== Source material

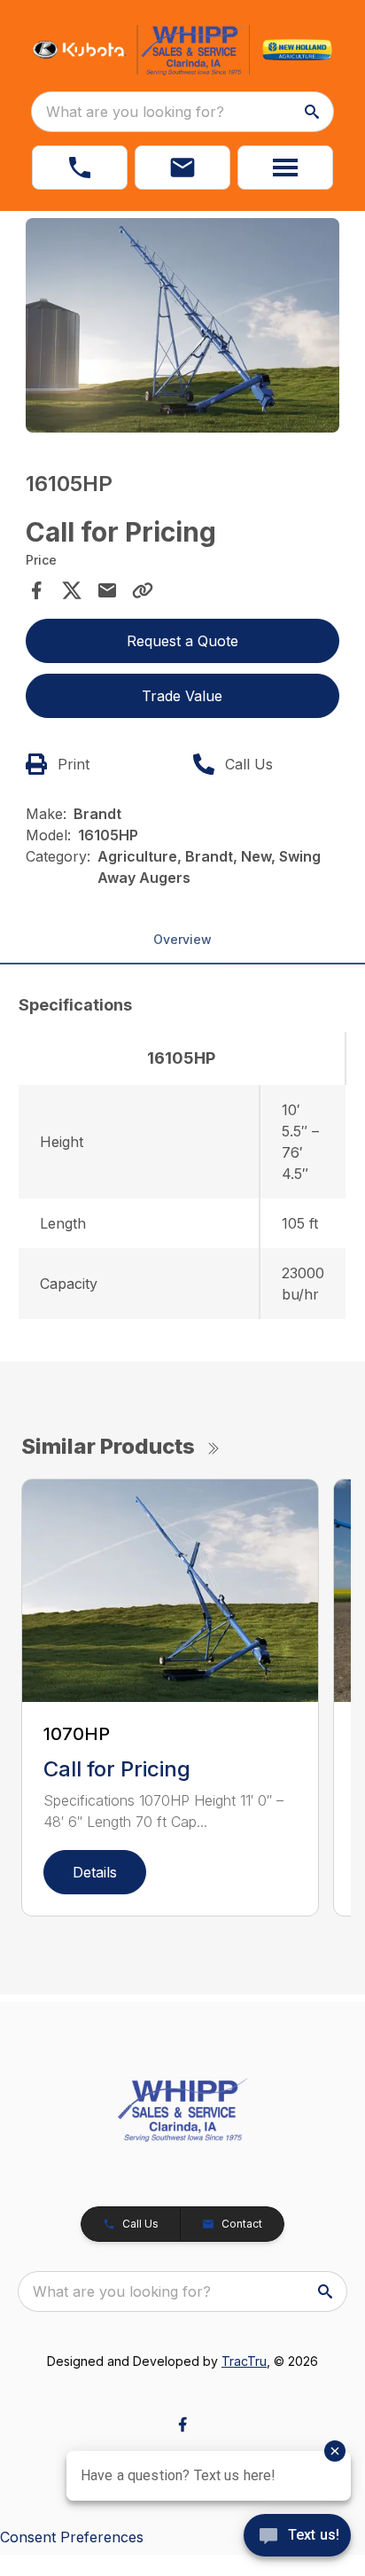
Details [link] (95, 1872)
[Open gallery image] (183, 325)
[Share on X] (71, 590)
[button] (80, 167)
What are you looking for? (135, 112)
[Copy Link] (142, 590)
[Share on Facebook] (36, 590)
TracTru (244, 2361)
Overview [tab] (182, 939)
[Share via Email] (107, 590)
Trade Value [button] (182, 696)
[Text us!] (297, 2537)
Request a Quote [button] (182, 641)
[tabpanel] (183, 328)
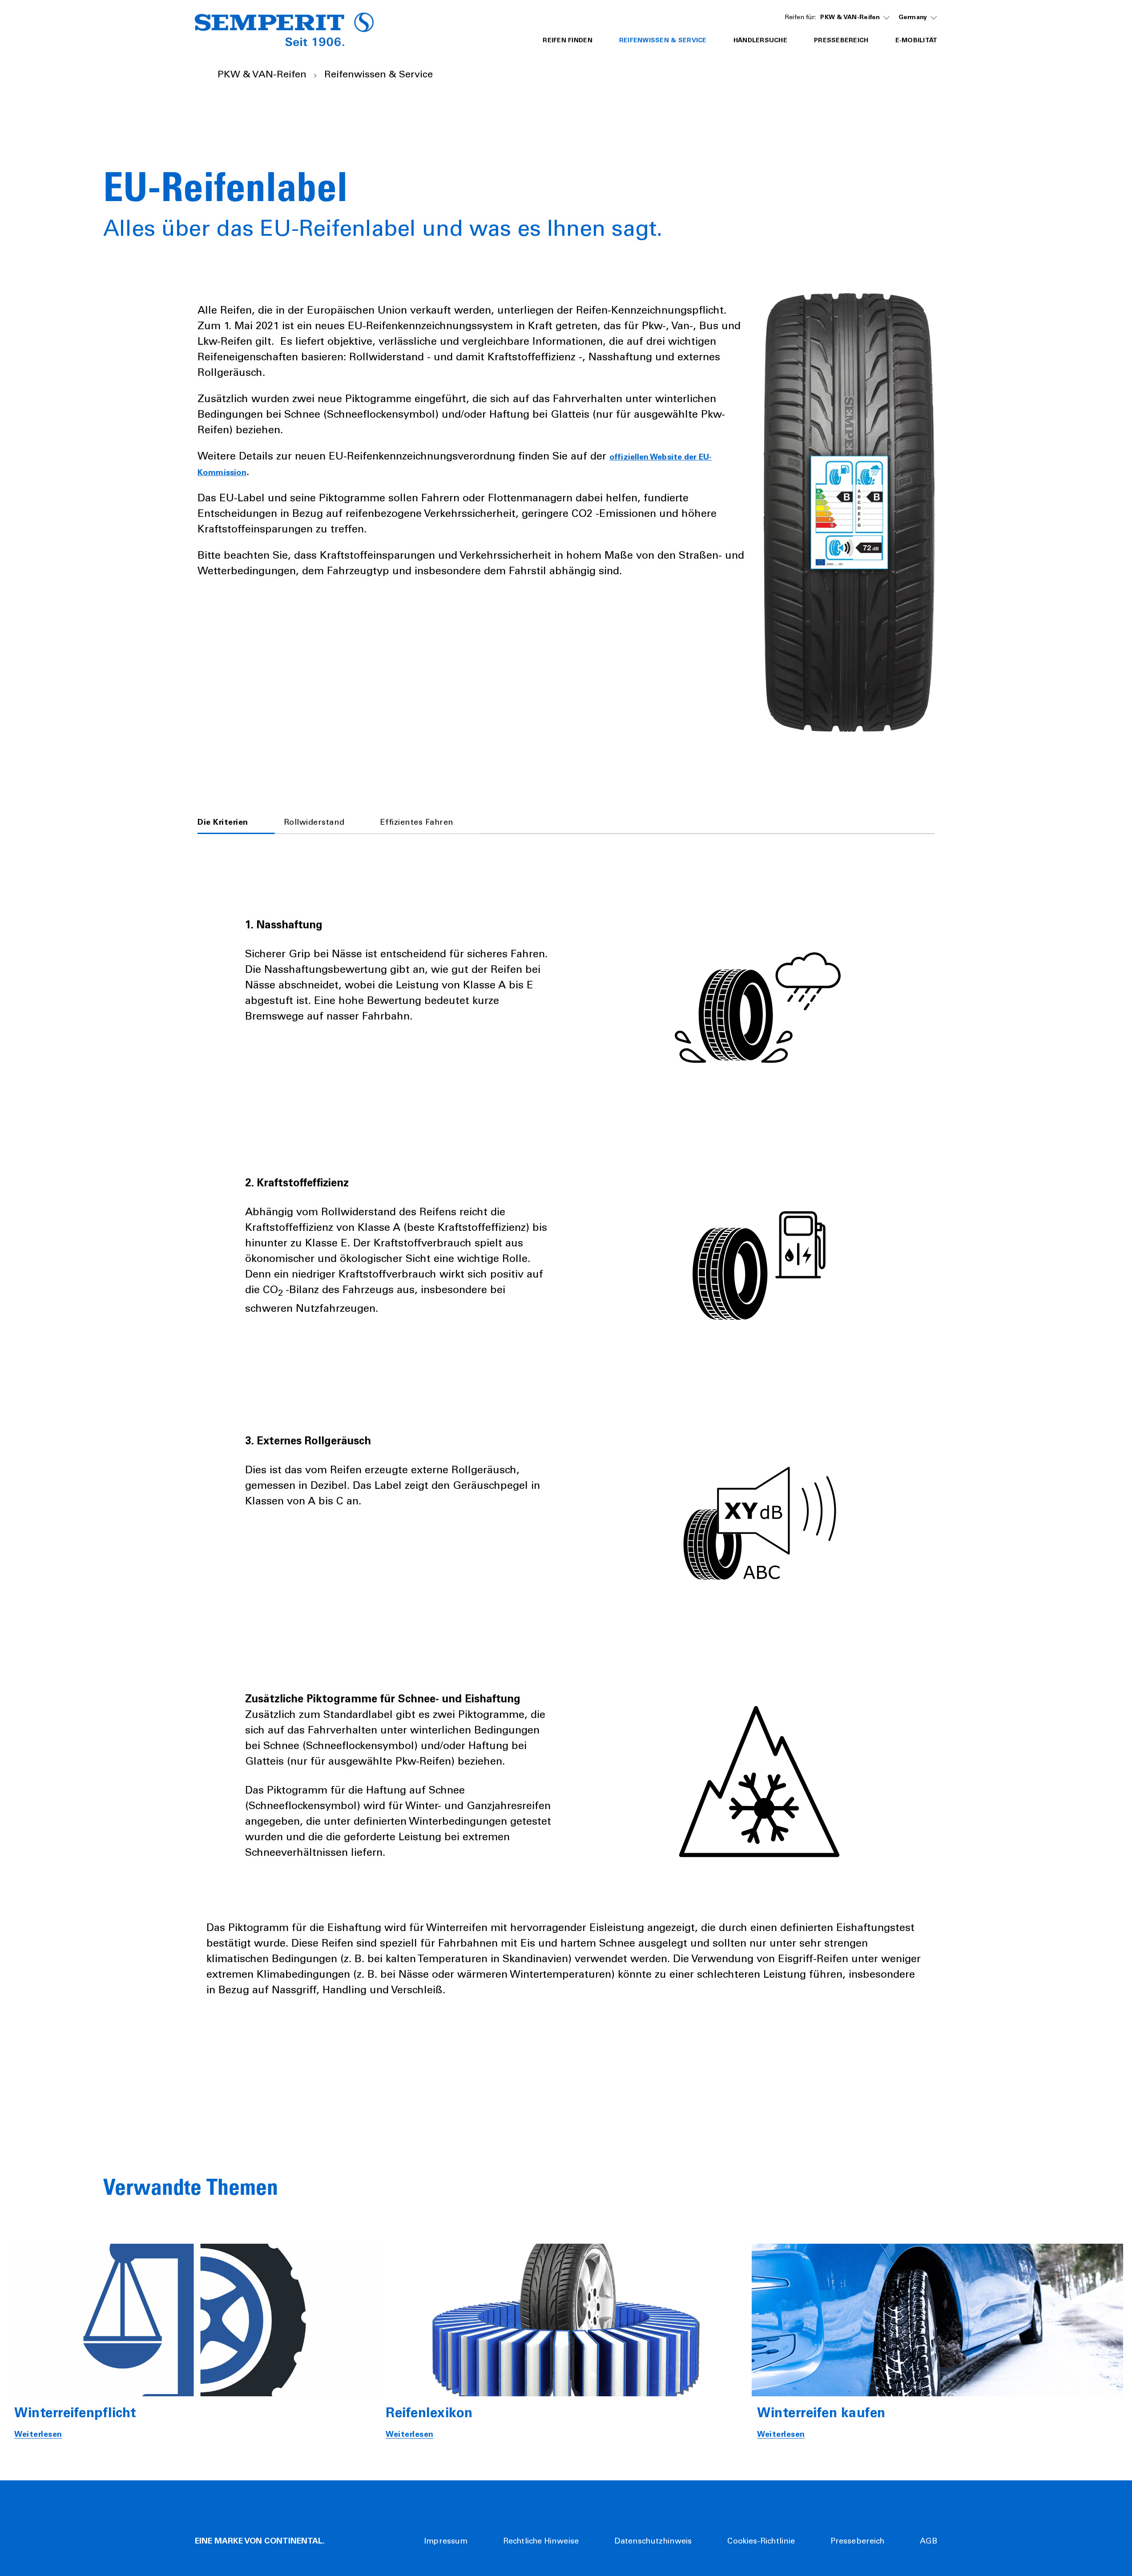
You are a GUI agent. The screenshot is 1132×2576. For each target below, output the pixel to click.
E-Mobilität (916, 41)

====

> Your instructions: Copy exactly, and only, the lines from the line containing "[button] (80, 167)" through the final line of the material above, with no pictures.

> Exercise output:
[button] (80, 167)
What are you looking for? (135, 112)
[Copy Link] (142, 590)
[Share on Facebook] (36, 590)
TracTru (244, 2361)
Overview [tab] (182, 939)
[Share via Email] (107, 590)
Trade Value [button] (182, 696)
[Text us!] (297, 2537)
Request a Quote [button] (182, 641)
[tabpanel] (183, 328)
You are a GUI agent. The screenshot is 1132×2576. For each target below, output the pixel to click.
E-Mobilität (916, 41)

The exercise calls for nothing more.